Flashcards for exam revision: how to make cards that actually stick
How to make flashcards for exam revision that actually stick: atomic cards, cloze deletion, the minimum information principle, how spaced repetition schedules reviews, and the mistakes to avoid.
Good flashcards for exam revision follow one rule above all: each card tests a single fact you retrieve from memory, not a page you reread. Cards built this way work because they combine the two most evidence-backed study methods, active recall and spaced repetition, which Dunlosky et al. (2013) rated as the only two of ten common techniques with "high utility." The hard part isn't the app. It's writing cards that ask for one clear thing and scheduling them so they come back just before you forget.

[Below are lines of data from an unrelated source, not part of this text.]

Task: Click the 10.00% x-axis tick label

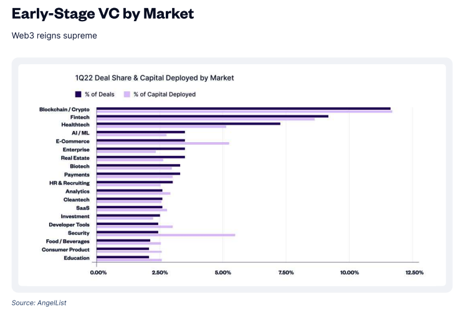Action: click(350, 272)
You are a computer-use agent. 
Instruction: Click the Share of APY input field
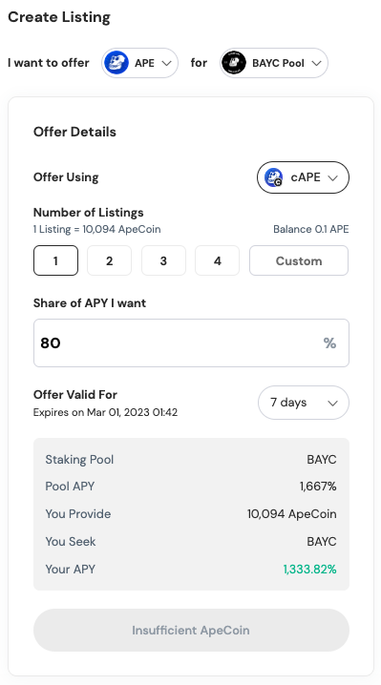tap(191, 343)
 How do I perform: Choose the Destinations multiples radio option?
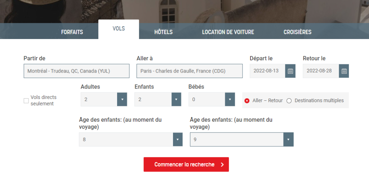pos(289,101)
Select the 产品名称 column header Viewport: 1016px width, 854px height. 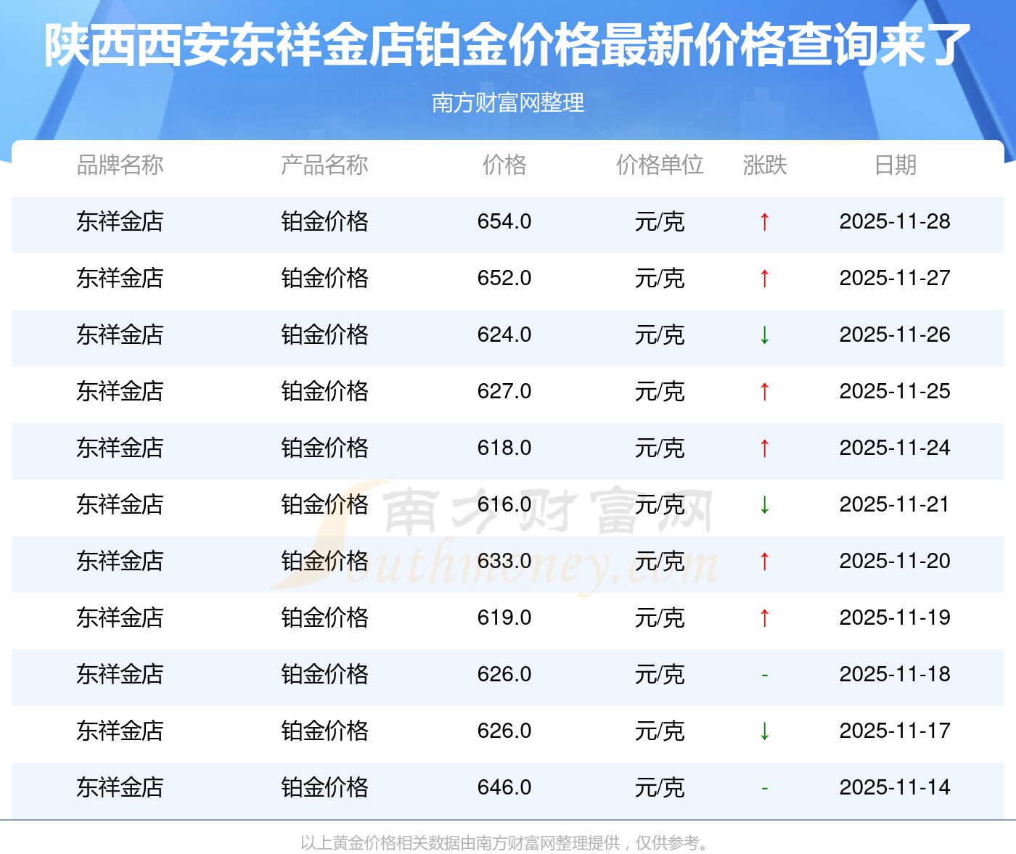pos(324,165)
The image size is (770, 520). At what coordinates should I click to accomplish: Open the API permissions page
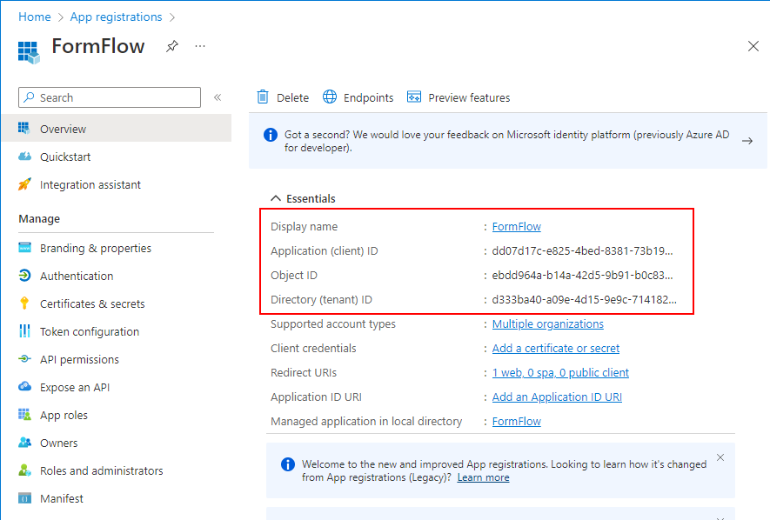79,359

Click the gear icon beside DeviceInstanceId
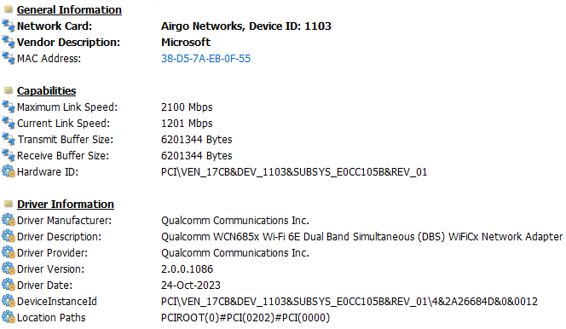coord(9,301)
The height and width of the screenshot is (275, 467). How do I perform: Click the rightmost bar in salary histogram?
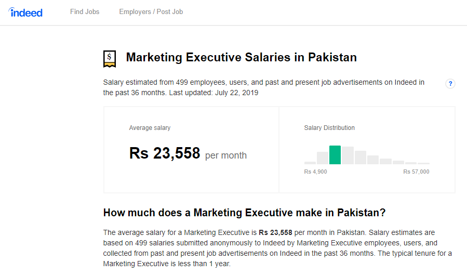click(x=424, y=163)
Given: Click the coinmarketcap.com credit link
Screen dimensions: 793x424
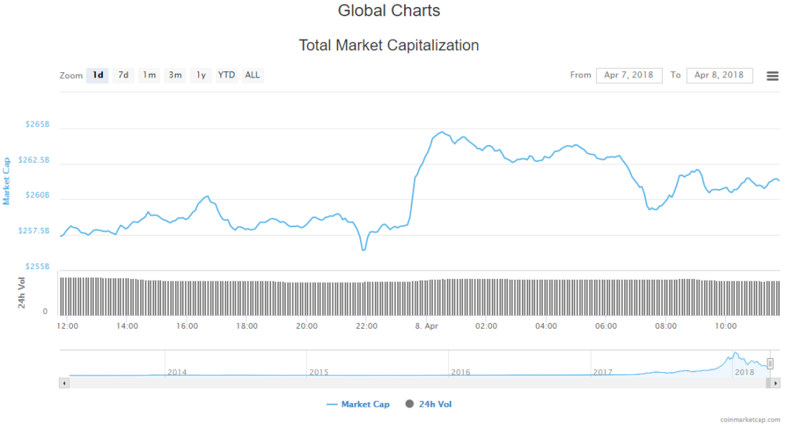Looking at the screenshot, I should (x=750, y=419).
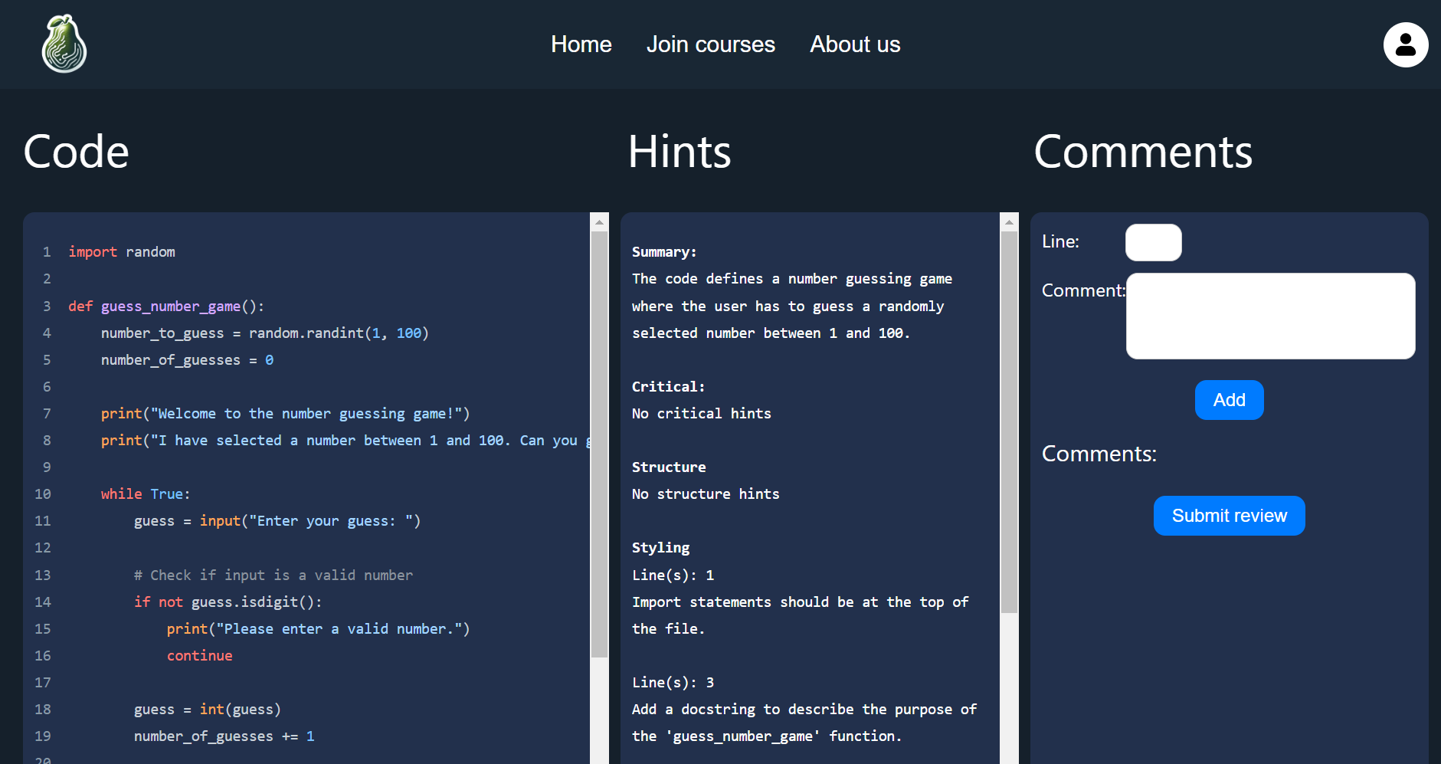Click the 'continue' keyword on line 16

199,656
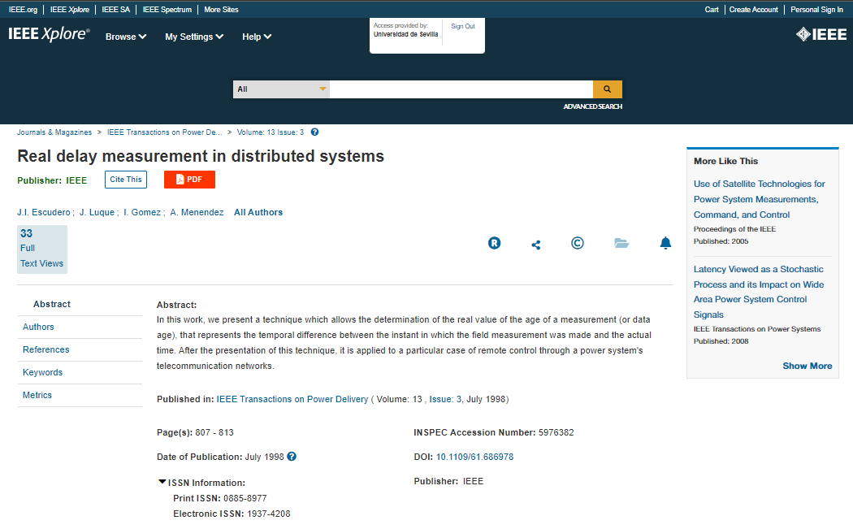Expand the My Settings menu
This screenshot has height=529, width=853.
click(x=193, y=37)
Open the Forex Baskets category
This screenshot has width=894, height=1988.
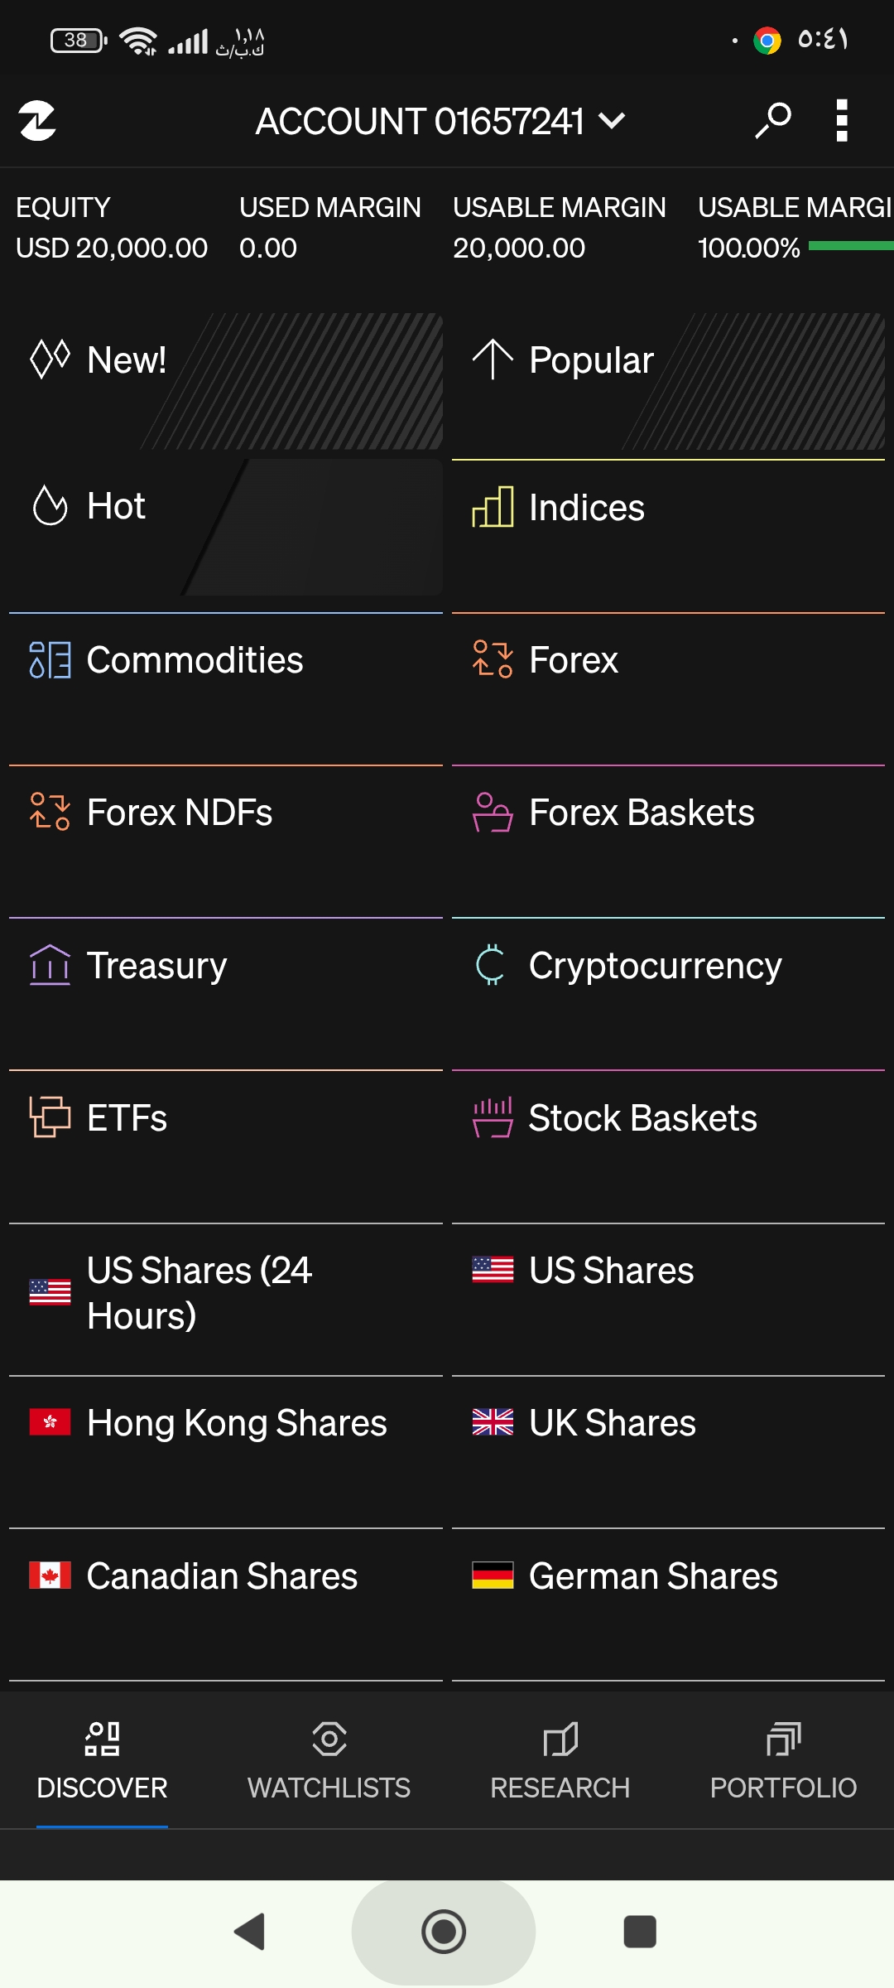coord(668,841)
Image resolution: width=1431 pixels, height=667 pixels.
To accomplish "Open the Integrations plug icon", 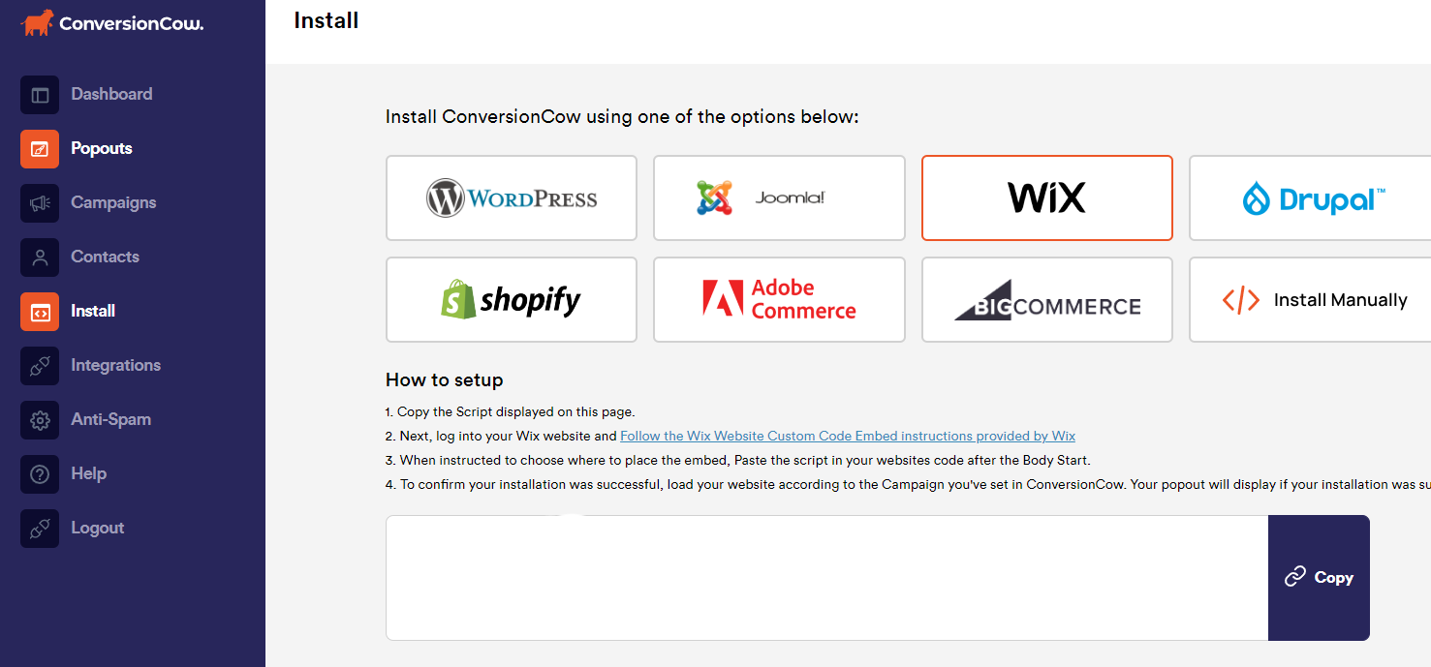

This guide covers the card-writing principles that separate decks that work from decks that waste your time, how the scheduling actually works, and the mistakes most people make.
Key takeaways
- One card, one fact. Smaller cards are easier to remember and easier to schedule.
- Make yourself retrieve. A card that shows you the answer too easily teaches nothing.
- Cloze deletion is your friend. Hiding one word in a sentence is often the cleanest possible card.
- Spacing does the timing. A scheduler brings each card back near the edge of forgetting.
- Build cards from your own mistakes. Every wrong answer on a practice paper is a ready-made card.
What makes a good flashcard?
A good card forces a single retrieval and gives a clear verdict: you knew it or you didn't. That sounds obvious, and almost everyone gets it wrong the first time by cramming too much onto one card.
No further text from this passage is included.